The pivot point to doing better is closer than you think.



Ever felt there’s got to be more, and you are just completely over feeling anxious, overwhelmed, over thinking, having imposter syndrome, feeling depressed and hopeless, maybe having unhelpful habits. Well, the good news is there is a new modern approach to psychotherapy. The pivot point in your life from merely surviving to thriving is closer than you think.


Strategic Psychotherapy is new and ground-breaking. Putting the client in the centre steering the ship with the therapist leading, navigating, and guiding a different pattern or pathway using the recourses the client already has. Traditionally therapists except a non-response rate of 25% now clients can expect much more success than that. This type of strategic psychotherapy challenges the standard practice. Essentially this could be the science of change.


Recently Australian professors and Richard Hall and Matthew Dahlitz editors in chief of the Science of Psychotherapy finished some ground-breaking study featured in the book “Practitioners guide to the Science of Psychotherapy”. They are well recognised in psychology, technology, neuroscience, emergency medicine and business. This book covers the basic neuroscience, body brain, systems, genetic processes, and the application of integrative psychotherapy (like strategic hypnotherapy) for mental health disorders. The book asks us to think about the brain as a network as all functions, nervous system, electromagnetic, heart brain and body. Explaining that everything is connected and expressing a dynamic flow, these networks are indivisible. The quantum communication network explains that we are mostly made up of energy. In their book they explain that the impact of therapy is far greater if we utilise the clients’ resources and help them see what their own capacity is recognising function and dysfunction. Understanding that we are all unique and have a unique lens with our own complex systems of human behaviour. We need a unique individualised approach that is client centred. Client responsiveness is the next movement in Psychotherapy according to Hill & Dahlitz. Putting the client at the centre and utilising clients’ resources delivers 87% positive response rate according to Hill & Dahlitz (Ref Groundless Ground podcast host Lisa Miller, 26th July 2022). Miller refers to Hill and Dahlitz as two brilliant men and supports their work in retraining therapists that rests on scientifically validated patient - responsive treatments.


The client is the expert at having the problem, but the therapist is the one who is expert in resolving the problem with them, co creating together for the best outcome for the client. As a strategic therapist we will seek to recognise the client’s problem and navigate and manoeuvre that client into recognising the solution and new pattern to run.


Hill mentions that we should have faith in the human system and that we are discovering lots of cool things in the mental health area. Strategic psychotherapy using process and solution orientated questions is working smarter not harder. Including the use of hypnosis only serves to increase the ability to take in the information, in essence using and trusting the system the unique complex system of each individual. Nothing happens unless the client does it but we have a system to help guide the client to change.

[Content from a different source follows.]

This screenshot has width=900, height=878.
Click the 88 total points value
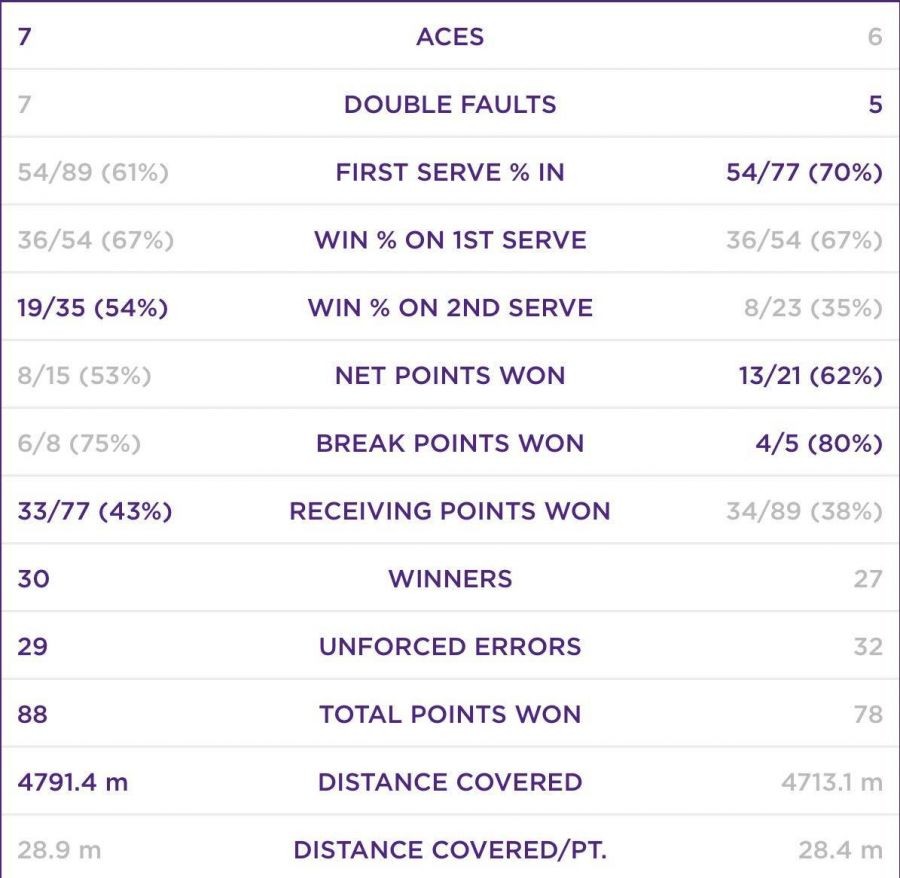click(x=33, y=715)
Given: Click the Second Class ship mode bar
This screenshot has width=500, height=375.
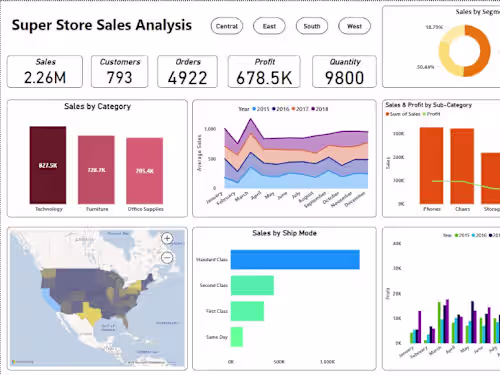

You have all you need, you have the answers and as strategic therapists we utilise whatever strengths you have to overcome the issue, introducing new possibilities and the great adjunct to all of this is hypnotherapy. This therapy has proven to be brief with significant change in 4 to 6 sessions.


“People come to us to change their future not their past” Milton Erickson


Your pivot point to change is potentially now. Feel good, do better and thrive.